======== Supplied information

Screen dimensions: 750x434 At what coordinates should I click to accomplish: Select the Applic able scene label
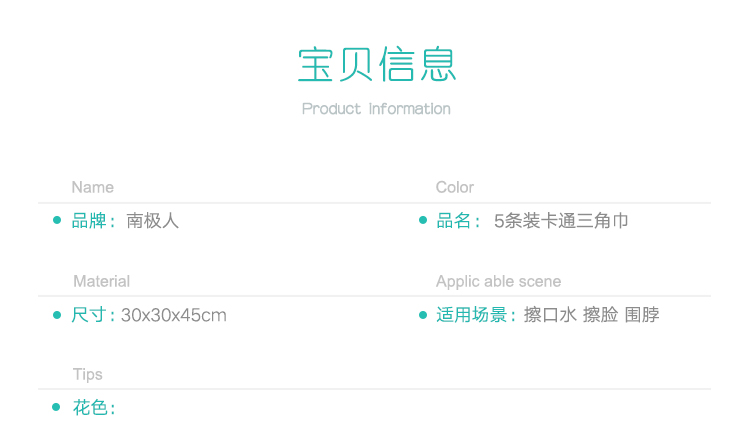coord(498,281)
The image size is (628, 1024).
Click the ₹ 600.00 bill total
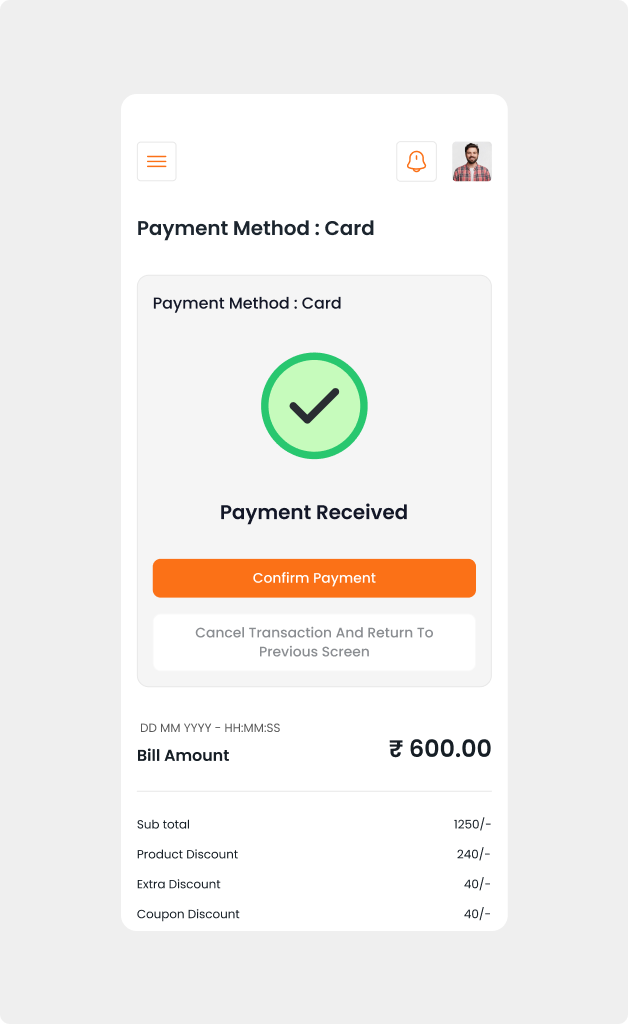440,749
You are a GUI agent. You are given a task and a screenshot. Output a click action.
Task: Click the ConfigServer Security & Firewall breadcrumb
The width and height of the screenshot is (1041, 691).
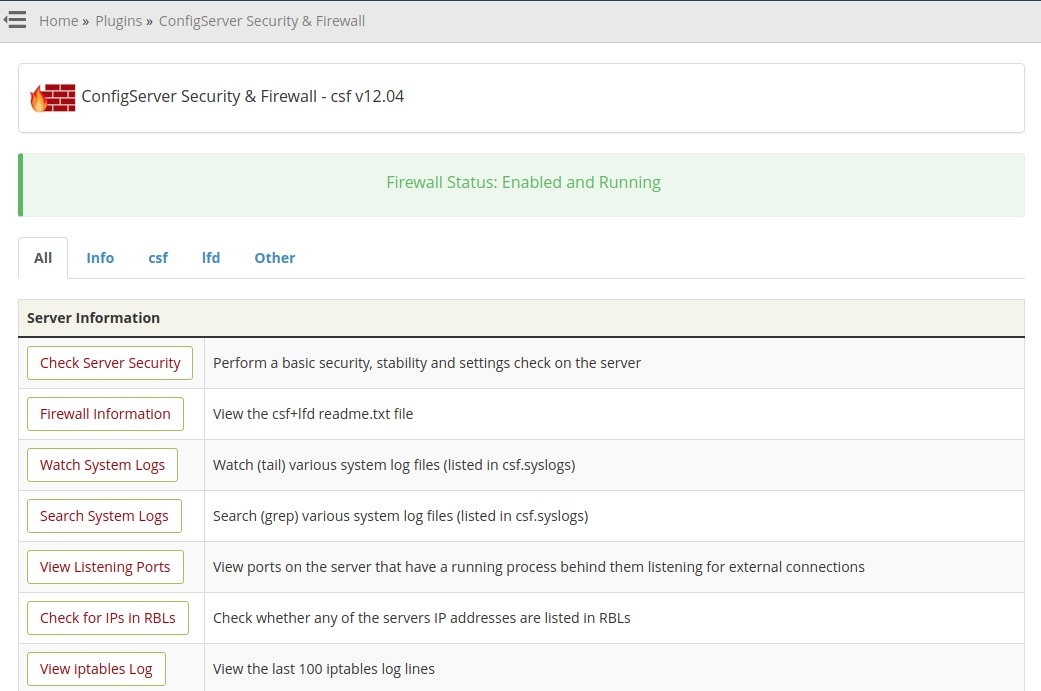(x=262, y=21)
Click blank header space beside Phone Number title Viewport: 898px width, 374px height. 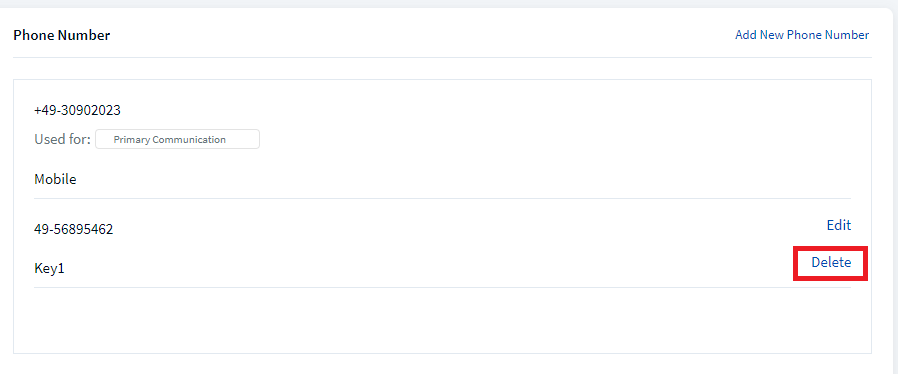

================

• [Task prompt] Nothing but the listing, copied exactly and stripped of its images, should appear in the response.

• [Answer below]
Screen dimensions: 750x434 At what coordinates should I click to accomplish: Select the Applic able scene label
coord(498,281)
The image size is (628, 1024).
Click the ₹ 600.00 bill total
440,749
You are a GUI agent. You are given a task and a screenshot. Output a click action.
Task: Click the ConfigServer Security & Firewall breadcrumb
The width and height of the screenshot is (1041, 691).
(x=262, y=21)
Click blank header space beside Phone Number title Viewport: 898px width, 374px height. 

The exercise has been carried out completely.